Records supplied
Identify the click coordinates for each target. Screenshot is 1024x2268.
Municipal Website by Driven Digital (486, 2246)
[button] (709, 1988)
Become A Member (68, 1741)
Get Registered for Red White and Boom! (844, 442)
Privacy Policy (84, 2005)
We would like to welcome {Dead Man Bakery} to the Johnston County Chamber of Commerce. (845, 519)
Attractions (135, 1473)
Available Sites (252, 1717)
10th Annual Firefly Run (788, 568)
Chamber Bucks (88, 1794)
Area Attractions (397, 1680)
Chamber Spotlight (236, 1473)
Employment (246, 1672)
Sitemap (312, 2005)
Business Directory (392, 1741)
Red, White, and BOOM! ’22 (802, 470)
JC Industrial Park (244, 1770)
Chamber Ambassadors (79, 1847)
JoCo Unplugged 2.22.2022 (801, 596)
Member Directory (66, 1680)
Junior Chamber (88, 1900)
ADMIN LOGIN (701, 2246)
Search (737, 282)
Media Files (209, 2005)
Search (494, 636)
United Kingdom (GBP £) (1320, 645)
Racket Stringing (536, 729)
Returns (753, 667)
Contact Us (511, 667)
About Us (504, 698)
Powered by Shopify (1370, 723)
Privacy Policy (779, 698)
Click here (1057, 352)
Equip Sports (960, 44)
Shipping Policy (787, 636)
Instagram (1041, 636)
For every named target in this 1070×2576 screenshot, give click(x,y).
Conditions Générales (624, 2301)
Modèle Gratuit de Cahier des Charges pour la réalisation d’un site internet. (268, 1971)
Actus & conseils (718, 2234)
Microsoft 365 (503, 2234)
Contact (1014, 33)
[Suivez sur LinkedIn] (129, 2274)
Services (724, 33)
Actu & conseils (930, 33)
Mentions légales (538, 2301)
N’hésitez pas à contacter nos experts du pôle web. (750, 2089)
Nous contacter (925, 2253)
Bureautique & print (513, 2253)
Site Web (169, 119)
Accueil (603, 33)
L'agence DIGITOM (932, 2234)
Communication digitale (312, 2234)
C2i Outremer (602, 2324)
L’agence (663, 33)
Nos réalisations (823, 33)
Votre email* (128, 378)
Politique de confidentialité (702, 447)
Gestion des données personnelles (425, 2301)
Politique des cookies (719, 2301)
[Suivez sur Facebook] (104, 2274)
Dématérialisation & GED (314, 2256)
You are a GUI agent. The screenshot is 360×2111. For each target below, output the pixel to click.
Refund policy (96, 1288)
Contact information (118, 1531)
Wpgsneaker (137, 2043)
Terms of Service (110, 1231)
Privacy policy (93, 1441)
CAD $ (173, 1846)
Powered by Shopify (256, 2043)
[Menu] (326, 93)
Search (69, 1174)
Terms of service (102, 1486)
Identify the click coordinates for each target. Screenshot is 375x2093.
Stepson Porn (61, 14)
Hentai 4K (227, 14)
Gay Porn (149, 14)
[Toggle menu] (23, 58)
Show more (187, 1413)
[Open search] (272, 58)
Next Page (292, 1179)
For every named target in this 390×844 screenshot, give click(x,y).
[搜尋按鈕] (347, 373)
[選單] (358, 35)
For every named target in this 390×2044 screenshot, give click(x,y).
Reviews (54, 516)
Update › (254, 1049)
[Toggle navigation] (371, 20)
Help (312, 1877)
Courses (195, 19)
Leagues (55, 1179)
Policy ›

Assigned task
Recreate the listing exactly, so that each entry reads as before.

Response area
Identify the click coordinates for each target. Screenshot is 1024x2268.
Municipal Website by Driven Digital (486, 2246)
[button] (709, 1988)
Become A Member (68, 1741)
Get Registered for Red White and Boom! (844, 442)
Privacy Policy (84, 2005)
We would like to welcome {Dead Man Bakery} to the Johnston County Chamber of Commerce. (845, 519)
Attractions (135, 1473)
Available Sites (252, 1717)
10th Annual Firefly Run (788, 568)
Chamber Bucks (88, 1794)
Area Attractions (397, 1680)
Chamber Spotlight (236, 1473)
Employment (246, 1672)
Sitemap (312, 2005)
Business Directory (392, 1741)
Red, White, and BOOM! ’22 (802, 470)
JC Industrial Park (244, 1770)
Chamber Ambassadors (79, 1847)
JoCo Unplugged 2.22.2022 (801, 596)
Member Directory (66, 1680)
Junior Chamber (88, 1900)
ADMIN LOGIN (701, 2246)
Search (737, 282)
Media Files (209, 2005)
Search (494, 636)
United Kingdom (GBP £) (1320, 645)
Racket Stringing (536, 729)
Returns (753, 667)
Contact Us (511, 667)
About Us (504, 698)
Powered by Shopify (1370, 723)
Privacy Policy (779, 698)
Click here (1057, 352)
Equip Sports (960, 44)
Shipping Policy (787, 636)
Instagram (1041, 636)
For every named target in this 1070×2576 screenshot, give click(x,y).
Conditions Générales (624, 2301)
Modèle Gratuit de Cahier des Charges pour la réalisation d’un site internet. (268, 1971)
Actus & conseils (718, 2234)
Microsoft 365 (503, 2234)
Contact (1014, 33)
[Suivez sur LinkedIn] (129, 2274)
Services (724, 33)
Actu & conseils (930, 33)
Mentions légales (538, 2301)
N’hésitez pas à contacter nos experts du pôle web. (750, 2089)
Nous contacter (925, 2253)
Bureautique & print (513, 2253)
Site Web (169, 119)
Accueil (603, 33)
L'agence DIGITOM (932, 2234)
Communication digitale (312, 2234)
C2i Outremer (602, 2324)
L’agence (663, 33)
Nos réalisations (823, 33)
Votre email* (128, 378)
Politique de confidentialité (702, 447)
Gestion des données personnelles (425, 2301)
Politique des cookies (719, 2301)
[Suivez sur Facebook] (104, 2274)
Dématérialisation & GED (314, 2256)
You are a GUI agent. The screenshot is 360×2111. For each target below, output the pixel to click.
Refund policy (96, 1288)
Contact information (118, 1531)
Wpgsneaker (137, 2043)
Terms of Service (110, 1231)
Privacy policy (93, 1441)
CAD $ (173, 1846)
Powered by Shopify (256, 2043)
[Menu] (326, 93)
Search (69, 1174)
Terms of service (102, 1486)
Identify the click coordinates for each target. Screenshot is 375x2093.
Stepson Porn (61, 14)
Hentai 4K (227, 14)
Gay Porn (149, 14)
[Toggle menu] (23, 58)
Show more (187, 1413)
[Open search] (272, 58)
Next Page (292, 1179)
For every named target in this 390×844 screenshot, give click(x,y).
[搜尋按鈕] (347, 373)
[選單] (358, 35)
For every named target in this 390×2044 screenshot, give click(x,y).
Reviews (54, 516)
Update › (254, 1049)
[Toggle navigation] (371, 20)
Help (312, 1877)
Courses (195, 19)
Leagues (55, 1179)
Policy ›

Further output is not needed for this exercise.